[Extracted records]
►
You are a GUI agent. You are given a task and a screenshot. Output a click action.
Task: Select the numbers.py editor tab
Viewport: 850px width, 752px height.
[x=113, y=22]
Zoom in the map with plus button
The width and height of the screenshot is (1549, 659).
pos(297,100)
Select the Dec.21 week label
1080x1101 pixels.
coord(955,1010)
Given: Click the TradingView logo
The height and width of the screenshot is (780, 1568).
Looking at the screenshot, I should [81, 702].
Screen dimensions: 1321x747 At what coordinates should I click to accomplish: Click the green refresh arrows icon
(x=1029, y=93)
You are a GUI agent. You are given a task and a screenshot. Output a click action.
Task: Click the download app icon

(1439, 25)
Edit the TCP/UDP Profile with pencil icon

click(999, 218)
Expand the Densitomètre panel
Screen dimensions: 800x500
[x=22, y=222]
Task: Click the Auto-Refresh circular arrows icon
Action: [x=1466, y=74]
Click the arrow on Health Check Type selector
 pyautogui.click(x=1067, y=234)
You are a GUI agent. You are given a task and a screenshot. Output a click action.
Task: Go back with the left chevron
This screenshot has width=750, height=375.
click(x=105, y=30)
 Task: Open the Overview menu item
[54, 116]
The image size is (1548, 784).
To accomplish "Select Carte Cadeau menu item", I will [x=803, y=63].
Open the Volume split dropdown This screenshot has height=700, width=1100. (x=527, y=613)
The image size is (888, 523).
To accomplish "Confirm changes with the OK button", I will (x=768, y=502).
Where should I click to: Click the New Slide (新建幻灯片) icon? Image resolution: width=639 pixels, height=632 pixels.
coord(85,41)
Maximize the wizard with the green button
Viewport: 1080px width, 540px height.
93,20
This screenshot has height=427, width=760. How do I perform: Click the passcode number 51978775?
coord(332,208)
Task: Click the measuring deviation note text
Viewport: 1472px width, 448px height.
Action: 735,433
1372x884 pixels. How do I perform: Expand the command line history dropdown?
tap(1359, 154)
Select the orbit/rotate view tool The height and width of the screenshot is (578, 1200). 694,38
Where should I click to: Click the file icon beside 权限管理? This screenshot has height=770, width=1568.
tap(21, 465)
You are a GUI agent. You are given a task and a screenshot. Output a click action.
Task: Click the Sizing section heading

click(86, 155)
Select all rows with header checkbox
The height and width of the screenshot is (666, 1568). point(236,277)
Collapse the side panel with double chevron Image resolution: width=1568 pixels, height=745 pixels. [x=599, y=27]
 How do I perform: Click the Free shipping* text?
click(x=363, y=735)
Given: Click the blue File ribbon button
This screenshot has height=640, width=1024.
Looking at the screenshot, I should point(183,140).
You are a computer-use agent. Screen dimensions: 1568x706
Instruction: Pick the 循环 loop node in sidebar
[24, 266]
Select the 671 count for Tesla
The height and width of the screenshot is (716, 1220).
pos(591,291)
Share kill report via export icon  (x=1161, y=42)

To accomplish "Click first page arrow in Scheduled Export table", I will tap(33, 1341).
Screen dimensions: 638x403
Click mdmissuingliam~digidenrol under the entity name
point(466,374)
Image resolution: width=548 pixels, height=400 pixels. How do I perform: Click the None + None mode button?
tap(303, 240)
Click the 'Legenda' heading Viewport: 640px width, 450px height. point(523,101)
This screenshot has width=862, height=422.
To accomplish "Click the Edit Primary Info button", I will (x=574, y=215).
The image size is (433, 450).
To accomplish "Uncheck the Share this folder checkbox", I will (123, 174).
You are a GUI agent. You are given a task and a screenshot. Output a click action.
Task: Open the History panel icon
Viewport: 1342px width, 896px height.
◄
◆ **What to produce**: If a line in the entries holds the string "size", copy it.

◆ **Task response**:
The image size is (1548, 784).
The image size is (888, 523).
The image size is (433, 450).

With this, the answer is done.